> the chains start in English but slowly descend into Neuralese
What is Nueralese? I tried searching for a definition but it just turns up a bunch of Less Wrong and Medium articles that don't explain anything.
Is it a technical term?
There's 2 things called neuralese:
1) internally, in latent space, LLMs use what is effectively a language, but all the words are written on top of each other instead of separately, and if you decode it as letters, it sounds like gibberish, even though it isn't. It's just a much denser language than any human language. This makes them unreadable ... and thus "hides the intentions of the LLM", if you want to make it sound dramatic and evil. But yeah, we don't know what the intermediate thoughts of an LLM sound like.
The decoded version is often referred to as "neuralese".

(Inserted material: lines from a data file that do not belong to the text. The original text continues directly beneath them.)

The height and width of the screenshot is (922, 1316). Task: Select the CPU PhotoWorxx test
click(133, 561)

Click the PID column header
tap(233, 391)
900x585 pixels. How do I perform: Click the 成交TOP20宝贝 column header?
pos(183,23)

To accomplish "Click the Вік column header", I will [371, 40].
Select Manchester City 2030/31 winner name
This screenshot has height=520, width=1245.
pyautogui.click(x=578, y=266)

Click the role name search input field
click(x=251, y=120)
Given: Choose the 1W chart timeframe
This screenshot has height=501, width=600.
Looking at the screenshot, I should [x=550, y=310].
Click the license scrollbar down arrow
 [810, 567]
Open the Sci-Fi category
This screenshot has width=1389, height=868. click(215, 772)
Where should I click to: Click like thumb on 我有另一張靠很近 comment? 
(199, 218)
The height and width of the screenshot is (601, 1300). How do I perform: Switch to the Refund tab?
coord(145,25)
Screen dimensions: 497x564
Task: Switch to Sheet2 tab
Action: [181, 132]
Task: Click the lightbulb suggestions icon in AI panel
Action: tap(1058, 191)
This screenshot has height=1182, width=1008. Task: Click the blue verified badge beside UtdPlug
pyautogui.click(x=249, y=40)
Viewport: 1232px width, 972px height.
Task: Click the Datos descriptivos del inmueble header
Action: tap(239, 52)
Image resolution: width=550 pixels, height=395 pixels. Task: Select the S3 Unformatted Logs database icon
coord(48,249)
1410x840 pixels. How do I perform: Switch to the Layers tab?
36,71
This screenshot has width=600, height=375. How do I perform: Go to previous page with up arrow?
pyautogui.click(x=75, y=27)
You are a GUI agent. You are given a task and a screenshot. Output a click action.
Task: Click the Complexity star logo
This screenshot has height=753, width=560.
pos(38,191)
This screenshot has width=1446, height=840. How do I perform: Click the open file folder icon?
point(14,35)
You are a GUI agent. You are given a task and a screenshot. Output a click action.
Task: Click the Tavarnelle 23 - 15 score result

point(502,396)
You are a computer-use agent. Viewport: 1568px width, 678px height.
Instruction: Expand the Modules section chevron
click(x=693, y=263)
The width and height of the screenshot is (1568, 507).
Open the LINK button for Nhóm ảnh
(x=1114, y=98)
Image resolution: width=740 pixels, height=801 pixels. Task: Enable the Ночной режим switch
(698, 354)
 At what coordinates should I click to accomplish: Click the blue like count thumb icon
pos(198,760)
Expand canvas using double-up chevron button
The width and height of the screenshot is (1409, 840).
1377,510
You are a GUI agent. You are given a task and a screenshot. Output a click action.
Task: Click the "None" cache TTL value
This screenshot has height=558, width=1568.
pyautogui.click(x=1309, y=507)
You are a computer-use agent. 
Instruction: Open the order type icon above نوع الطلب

2) if 2 LLMs with sufficiently similar latent space communicate with each other (same model), it has often been observed that they switch to "gibberish" BUT when tested they are clearly still passing meaningful information to one another. One assumes they are using tokens more efficiently to get the latent space information to a specific point, rather than bothering with words (think of it like this: the thoughts of an LLM are a 3d point (in reality 2000d, but ...). Every token/letter is a 3d vector (meaning you add them), chosen so words add up to the thought that is their meaning. But when outputting text why bother with words? You can reach any thought/meaning by combining vectors, just find the letter moving the most in the right direction. Much faster)
Btw: some specific humans (usually toddlers or children that are related) when talking to each other switch to talking gibberish to each other as well while communicating. This is especially often observed in children that initially learn language together. Might be the same thing.
These languages are called "neuralese".
I suppose it means LLM gibberish
EDIT: orbital decay explained it pretty well in this thread
The author might use it as an analogy to mentalese but for neural networks.
https://en.wiktionary.org/wiki/mentalese
EDIT: After reading the original thread in more detail, I think some of the sibling comments are more accurate. In this case, neuralese is more like language of communication expressed by neural networks, rather than its internal representation.
neuralese is a term first used in neuroscience to describe the internal coding or communication system within neural systems.
it originally referred to the idea that neural signals might form an intrinsic "language" representing aspects of the world, though these signals gain meaning only through interpretation in context.
in artificial intelligence, the term now has a more concrete role, referring to the deep communication protocols used by multiagent systems.
It's a term somewhat popularized by the LessWrong/rationalism community to refer to communication (self-communication/note-taking/state-tracking/reasoning, or model-to-model communication) via abstract latent space information rather than written human language. Vectors instead of words.
One implication leading to its popularity by LessWrong is the worry that malicious AI agents might hide bad intent and actions by communicating in a dense, indecipherable way while presenting only normal intent and actions in their natural language output.